El consejo de administración de Morrow Batteries y sus principales subsidiarias ha resuelto solicitar el concurso de acreedores ante el tribunal del distrito de Agder, en Noruega. Esta decisión marca el colapso de uno de los proyectos más ambiciosos del país nórdico para la soberanía energética europea. A pesar de haber declarado el inicio de su producción en serie en enero de 2026, la empresa no ha podido superar una crisis de liquidez terminal que ha consumido casi 2.000 millones de coronas noruegas en préstamos (185 millones de euros).
La caída de Morrow se suma a las de otros gigantes regionales como Northvolt, evidenciando la extrema dificultad de los nuevos actores europeos para escalar la producción de hardware químico en un entorno de mercado global saturado y con una presión de precios asfixiante liderada por los fabricantes asiáticos. En 2025, China produjo el 80% de las baterías para vehículos eléctricos de todo el mundo. Gigantes como CATL y BYD controlan la cadena con un dominio casi absoluto.

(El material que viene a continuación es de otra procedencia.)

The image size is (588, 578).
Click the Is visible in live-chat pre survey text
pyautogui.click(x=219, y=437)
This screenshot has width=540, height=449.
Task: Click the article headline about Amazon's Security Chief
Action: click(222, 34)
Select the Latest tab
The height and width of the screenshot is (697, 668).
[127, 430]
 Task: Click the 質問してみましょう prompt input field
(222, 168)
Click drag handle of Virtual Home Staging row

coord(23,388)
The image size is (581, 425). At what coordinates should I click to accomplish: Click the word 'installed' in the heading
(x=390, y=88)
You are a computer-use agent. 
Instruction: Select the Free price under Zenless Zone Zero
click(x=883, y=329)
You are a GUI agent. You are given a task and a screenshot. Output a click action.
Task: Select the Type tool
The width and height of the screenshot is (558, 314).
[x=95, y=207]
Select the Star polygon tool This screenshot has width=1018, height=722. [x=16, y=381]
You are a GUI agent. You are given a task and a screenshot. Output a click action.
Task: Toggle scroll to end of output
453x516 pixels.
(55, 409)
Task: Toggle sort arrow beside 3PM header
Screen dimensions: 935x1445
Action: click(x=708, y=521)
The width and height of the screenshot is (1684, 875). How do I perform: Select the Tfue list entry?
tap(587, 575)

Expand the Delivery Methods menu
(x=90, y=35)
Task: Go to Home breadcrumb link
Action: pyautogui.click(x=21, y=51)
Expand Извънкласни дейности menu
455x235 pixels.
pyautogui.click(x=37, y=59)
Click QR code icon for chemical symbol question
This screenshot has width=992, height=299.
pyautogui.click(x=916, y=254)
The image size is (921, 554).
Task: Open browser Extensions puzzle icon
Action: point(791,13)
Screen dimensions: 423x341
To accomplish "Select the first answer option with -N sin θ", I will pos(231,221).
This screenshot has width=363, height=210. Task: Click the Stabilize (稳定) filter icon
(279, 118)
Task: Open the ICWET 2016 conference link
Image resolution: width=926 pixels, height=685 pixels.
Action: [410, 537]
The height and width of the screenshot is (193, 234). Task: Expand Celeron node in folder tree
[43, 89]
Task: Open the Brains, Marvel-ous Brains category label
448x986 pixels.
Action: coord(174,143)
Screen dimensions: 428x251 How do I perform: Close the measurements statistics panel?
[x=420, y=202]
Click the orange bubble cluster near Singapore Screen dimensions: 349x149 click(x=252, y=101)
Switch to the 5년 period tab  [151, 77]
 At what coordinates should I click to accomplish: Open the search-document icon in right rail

Causa del colapso: son demasiado pequeños

La dirección de Morrow ha citado una "tormenta perfecta" de factores externos e internos que han hecho inviable la continuidad mecánica e industrial de la compañía. Según el comunicado oficial, los esfuerzos por asegurar un nuevo inversor industrial estratégico alcanzaron fases avanzadas, pero no pudieron concluirse a tiempo debido al agotamiento de la caja. Sencillamente, Morrow Batteries era demasiado pequeña para competir en un mercado de consolidación.
Su planta, inaugurada en el verano de 2024 en su sede de Arendal, produce celdas LFP prismáticas y tiene una capacidad anual de tan solo 1 GWh. Esto dista mucho de ser suficiente para abastecer a un importante fabricante de automóviles, ya que solo cubre alrededor de 25.000 coches pequeños con una batería de 40 kWh. En comparación, la filial de VW, PowerCo, afirma que su nueva fábrica de celdas en Salzgitter tiene una capacidad anual de 20 GWh, suficiente para aproximadamente 250.000 coches pequeños.
Morrow Batteries, respaldada parcialmente por Siemens, tenía previsto construir una gigafábrica con más capacidad. La empresa noruega tenía la intención de ampliar su planta de Arendal en cuatro fases hasta alcanzar una capacidad total de 43 GWh. Sin embargo, los planes nunca se podrán concluir, ya que Morrow no ha sido capaz de conseguir los inversores adecuados. Incluso ampliar la planta existente de 1 GWh resultó difícil, y al parecer nunca llegó a la producción en serie.
Activos y tecnología: ¿Qué queda de Morrow?

El administrador judicial designado por el tribunal asumirá ahora el control de los activos físicos e intelectuales de la firma. Aunque la empresa se encamina a la liquidación, existe la posibilidad de que parte de su infraestructura industrial y tecnología sea adquirida por otro actor del sector. Los activos más valiosos incluyen la propia factoría de Arendal: Una instalación moderna equipada con maquinaria de última generación para la fabricación de celdas LFP -aunque con muy baja capacidad de producción-.
Según la dirección, al menos una parte de la empresa podría sobrevivir. Su intención es brindar todo su apoyo al administrador concursal en las medidas para preservar el valor e implementar soluciones que permitan la continuidad de algunas partes del negocio. Morrow había logrado interesantes avances en tecnología de cátodos LNMO-X (libre de cobalto y bajo en níquel) y celdas enriquecidas con grafeno. Además, aunque a pequeña escala, había firmado acuerdos de suministro a largo plazo con empresas de defensa y firmas como la finlandesa Proventia, que ahora quedan en el aire.
Un aviso para la soberanía energética de Europa
La insolvencia de Morrow Batteries, tras seis años de actividad desde su fundación en 2020, deja una profunda herida en la estrategia de baterías de la Unión Europea y Noruega. Mientras Estados Unidos atrae inversiones mediante incentivos fiscales y China domina por costes de escala, las startups europeas se encuentran en un limbo financiero donde la innovación tecnológica no es suficiente para garantizar la supervivencia mecánica. El cierre de esta factoría subraya que el camino hacia la independencia energética del continente requiere no solo talento de ingeniería, sino un respaldo financiero y político mucho más robusto frente a la realidad del mercado.